Thursday, August 23, 2007


LYNCH is a documentary about David Lynch, filmed during the making of his last movie INLAND EMPIRE. (And yes, both titles are spelt in all caps. In fact, some sources have it that LYNCH is officially called L Y N C H. From the onscreen title card, it's hard to tell.)

The film has had a lot of good reviews online from those who've seen it, most of whom would appear to be huge fans of David Lynch. It's more of a portrait than a conventional documentary. It consists, basically, of footage of Lynch at work, intercut with the occasional anecdote from his youth. The whole thing is edited in wildly non-linear fashion. The sound editing is fractured, non sequitur shots appear throughout, and some of Lynch's stories are accompanied by blurry black-and-white reconstructions. Lynch also testifies to the power of transcendental meditation, which has apparently made him very happy. Basically, it's a creditable attempt to take elements of Lynch's own style and apply them to documentary footage.

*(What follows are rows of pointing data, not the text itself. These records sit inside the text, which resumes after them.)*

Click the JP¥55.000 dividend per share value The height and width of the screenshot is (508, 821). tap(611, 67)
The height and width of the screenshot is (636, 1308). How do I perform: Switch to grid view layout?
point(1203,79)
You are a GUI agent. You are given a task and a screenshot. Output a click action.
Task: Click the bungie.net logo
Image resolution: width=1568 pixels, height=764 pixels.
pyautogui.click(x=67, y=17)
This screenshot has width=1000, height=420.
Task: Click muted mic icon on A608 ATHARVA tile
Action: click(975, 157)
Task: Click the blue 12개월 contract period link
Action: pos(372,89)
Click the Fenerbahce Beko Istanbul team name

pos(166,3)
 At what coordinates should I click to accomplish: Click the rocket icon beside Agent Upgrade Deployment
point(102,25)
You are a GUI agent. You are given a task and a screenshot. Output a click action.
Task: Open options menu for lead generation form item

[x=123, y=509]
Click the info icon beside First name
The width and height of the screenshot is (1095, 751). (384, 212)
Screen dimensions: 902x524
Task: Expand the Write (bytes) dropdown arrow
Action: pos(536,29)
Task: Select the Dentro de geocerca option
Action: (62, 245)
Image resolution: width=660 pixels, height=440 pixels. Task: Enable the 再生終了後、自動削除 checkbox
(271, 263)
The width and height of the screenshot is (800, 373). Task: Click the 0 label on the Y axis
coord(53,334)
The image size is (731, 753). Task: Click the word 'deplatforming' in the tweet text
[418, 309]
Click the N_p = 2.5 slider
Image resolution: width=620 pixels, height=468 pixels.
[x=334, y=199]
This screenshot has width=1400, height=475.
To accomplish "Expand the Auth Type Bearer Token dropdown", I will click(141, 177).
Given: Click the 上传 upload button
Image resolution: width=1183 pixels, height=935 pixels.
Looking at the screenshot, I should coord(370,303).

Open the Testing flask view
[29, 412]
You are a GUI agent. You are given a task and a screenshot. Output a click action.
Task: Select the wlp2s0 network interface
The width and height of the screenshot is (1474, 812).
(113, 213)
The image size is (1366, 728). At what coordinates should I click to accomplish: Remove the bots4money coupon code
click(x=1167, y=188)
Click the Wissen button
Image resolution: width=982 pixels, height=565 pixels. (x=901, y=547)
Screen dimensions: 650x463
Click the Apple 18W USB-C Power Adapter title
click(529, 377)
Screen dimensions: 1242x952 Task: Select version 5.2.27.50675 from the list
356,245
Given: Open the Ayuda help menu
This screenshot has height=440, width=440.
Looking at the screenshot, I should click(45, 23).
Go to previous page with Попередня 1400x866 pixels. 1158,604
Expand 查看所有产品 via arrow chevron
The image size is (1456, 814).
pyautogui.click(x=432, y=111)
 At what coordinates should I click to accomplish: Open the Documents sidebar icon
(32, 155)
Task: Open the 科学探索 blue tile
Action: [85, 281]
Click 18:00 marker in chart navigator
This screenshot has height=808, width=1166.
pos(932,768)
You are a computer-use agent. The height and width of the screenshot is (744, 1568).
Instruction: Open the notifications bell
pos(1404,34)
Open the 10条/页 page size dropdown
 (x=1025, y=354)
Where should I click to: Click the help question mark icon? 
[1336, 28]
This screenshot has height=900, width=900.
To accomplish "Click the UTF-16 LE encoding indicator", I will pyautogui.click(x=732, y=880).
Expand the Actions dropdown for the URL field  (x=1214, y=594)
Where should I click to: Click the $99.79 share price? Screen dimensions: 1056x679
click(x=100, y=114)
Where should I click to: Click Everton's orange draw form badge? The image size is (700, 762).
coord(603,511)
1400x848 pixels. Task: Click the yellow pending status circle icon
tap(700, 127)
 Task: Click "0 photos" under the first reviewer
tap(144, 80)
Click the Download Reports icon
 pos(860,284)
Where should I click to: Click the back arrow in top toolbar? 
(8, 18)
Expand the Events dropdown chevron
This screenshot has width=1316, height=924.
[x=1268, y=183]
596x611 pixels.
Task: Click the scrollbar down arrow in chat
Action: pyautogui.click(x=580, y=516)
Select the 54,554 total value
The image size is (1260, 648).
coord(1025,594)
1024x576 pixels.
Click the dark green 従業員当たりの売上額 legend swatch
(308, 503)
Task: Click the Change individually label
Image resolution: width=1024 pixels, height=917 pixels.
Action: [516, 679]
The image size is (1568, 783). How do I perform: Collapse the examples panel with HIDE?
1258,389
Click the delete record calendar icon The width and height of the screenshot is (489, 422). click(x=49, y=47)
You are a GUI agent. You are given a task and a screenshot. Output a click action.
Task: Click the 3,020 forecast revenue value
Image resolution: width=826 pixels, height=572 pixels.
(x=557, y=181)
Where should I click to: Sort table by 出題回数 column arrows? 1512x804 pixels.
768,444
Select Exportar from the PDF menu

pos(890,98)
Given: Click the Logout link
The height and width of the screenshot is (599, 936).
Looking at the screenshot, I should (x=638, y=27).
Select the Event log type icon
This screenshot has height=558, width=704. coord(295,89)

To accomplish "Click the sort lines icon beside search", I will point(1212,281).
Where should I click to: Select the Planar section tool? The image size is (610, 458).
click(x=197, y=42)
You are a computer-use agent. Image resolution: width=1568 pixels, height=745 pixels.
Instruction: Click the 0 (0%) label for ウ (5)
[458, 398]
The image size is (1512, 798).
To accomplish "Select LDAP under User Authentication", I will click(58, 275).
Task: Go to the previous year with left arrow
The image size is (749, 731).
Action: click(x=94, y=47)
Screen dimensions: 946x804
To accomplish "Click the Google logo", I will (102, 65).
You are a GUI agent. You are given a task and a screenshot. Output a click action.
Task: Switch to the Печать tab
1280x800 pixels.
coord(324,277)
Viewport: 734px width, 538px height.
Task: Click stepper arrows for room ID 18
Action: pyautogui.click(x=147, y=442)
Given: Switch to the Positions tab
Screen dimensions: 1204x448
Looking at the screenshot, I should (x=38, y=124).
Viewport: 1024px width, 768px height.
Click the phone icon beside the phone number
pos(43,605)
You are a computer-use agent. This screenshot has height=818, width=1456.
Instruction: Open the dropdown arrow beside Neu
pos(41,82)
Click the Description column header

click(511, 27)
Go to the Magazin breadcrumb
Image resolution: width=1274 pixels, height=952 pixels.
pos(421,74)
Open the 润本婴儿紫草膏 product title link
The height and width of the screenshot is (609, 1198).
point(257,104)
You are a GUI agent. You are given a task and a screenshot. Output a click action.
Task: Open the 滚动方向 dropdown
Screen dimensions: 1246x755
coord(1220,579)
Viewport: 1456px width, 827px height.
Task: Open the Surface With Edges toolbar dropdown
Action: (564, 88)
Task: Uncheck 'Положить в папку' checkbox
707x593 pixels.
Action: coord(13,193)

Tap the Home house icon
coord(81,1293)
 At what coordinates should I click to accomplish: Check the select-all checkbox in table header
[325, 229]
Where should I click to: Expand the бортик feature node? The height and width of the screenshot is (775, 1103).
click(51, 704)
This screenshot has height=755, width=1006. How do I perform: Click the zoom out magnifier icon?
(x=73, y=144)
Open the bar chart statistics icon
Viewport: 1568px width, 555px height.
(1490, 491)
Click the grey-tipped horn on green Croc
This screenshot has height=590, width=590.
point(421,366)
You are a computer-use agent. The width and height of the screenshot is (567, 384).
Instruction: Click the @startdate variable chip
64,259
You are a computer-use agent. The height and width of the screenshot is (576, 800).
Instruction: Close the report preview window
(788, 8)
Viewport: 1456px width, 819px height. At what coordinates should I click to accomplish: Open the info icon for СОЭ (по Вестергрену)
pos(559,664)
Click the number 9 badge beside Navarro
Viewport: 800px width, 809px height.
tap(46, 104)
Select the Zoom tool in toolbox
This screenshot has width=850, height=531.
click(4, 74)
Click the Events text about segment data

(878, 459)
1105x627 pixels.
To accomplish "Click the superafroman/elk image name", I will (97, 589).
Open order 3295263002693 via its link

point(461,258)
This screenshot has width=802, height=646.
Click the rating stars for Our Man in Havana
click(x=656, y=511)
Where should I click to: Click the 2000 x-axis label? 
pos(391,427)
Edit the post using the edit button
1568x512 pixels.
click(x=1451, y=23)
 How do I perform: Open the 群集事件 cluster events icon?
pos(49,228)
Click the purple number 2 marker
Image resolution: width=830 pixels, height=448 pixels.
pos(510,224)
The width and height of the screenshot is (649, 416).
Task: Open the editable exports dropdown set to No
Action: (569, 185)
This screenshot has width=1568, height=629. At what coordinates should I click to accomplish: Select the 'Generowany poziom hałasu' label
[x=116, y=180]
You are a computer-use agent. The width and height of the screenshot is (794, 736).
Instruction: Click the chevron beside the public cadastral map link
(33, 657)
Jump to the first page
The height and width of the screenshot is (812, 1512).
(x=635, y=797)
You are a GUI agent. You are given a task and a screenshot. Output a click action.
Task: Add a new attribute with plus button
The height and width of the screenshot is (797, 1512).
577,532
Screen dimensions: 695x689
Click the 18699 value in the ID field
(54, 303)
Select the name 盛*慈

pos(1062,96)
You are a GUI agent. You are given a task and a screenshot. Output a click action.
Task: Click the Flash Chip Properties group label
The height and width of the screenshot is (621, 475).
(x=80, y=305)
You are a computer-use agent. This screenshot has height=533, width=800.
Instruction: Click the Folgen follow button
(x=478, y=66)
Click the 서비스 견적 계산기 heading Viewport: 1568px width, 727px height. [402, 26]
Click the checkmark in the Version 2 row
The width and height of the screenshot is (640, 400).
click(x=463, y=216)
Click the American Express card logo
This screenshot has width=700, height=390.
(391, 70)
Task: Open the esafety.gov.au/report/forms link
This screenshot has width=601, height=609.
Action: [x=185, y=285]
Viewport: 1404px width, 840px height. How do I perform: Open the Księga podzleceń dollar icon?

There's no real narrative. Lynch muses occasionally that he's making up INLAND EMPIRE as he goes along, which is apparently a first for him - shooting on digital video makes it possible to pursue his stream of subconsciousness to the last moment, whereas in the past he's always had a firm script before shooting. (The exception being Mulholland Drive, but that was an accident - a film salvaged after the fact from a failed TV pilot.) But this isn't presented as any kind of thread; it's just the way things are.

After the screening, the film's producer explained that the style was dictated, as much as anything, by the fact that Lynch was simply too damn busy to sit down and give them any formal interviews because he was spending all his time making INLAND EMPIRE. There will, apparently, be a more conventional follow-up in which Lynch will be interviewed properly, answering questions from his fans.

For some reason, the director's identity is being kept mysterious. He or she is credited simply as "blackANDwhite", and the official line is that it's somebody very close to Lynch. Widespread rumour has it that the director is Lynch himself, which the producers emphatically deny. (If the producers are telling the truth, the obvious choice would be Lynch's daughter Jennifer, the director of the widely-panned Boxing Helena, who is just about to return to cinema with a film called Surveillance.)

As a piece of editing, it's very impressive. It does have a certain musical rhythm and atmosphere to it. But this can't quite disguise the fact that nothing terribly interesting is happening. LYNCH is a film that will enthral hardcore David Lynch fans. Those with an active involvement in film-making will no doubt be fascinated to see the details of what he does on set.

But if you're not interested in that level of detail, the reality is that most of the film consists of Lynch doing pretty much what you'd expect - admittedly, in a very hands-on way. He helps to dress the set. He arranges furniture. He tells actors what to do. He wanders around disused factories and admires their aesthetic potential as sets. He... you know, he directs a film. If you're expecting him to come across as a crazed visionary, well, he doesn't. He comes across as perfectly normal, perhaps a little eccentric around the edges. His screenplays may be extremely weird, but he's totally practical when it comes to filming them.

All this means that unless you're a sufficiently devoted fan to find everything David Lynch does inherently fascinating, a lot of this is, quite honestly, a bit dull. It doesn't spoil the mystery of Lynch's films, because there's no real attempt to explain them. But ultimately, it doesn't reveal a great deal about Lynch, except perhaps that he's more mundane than you might have thought.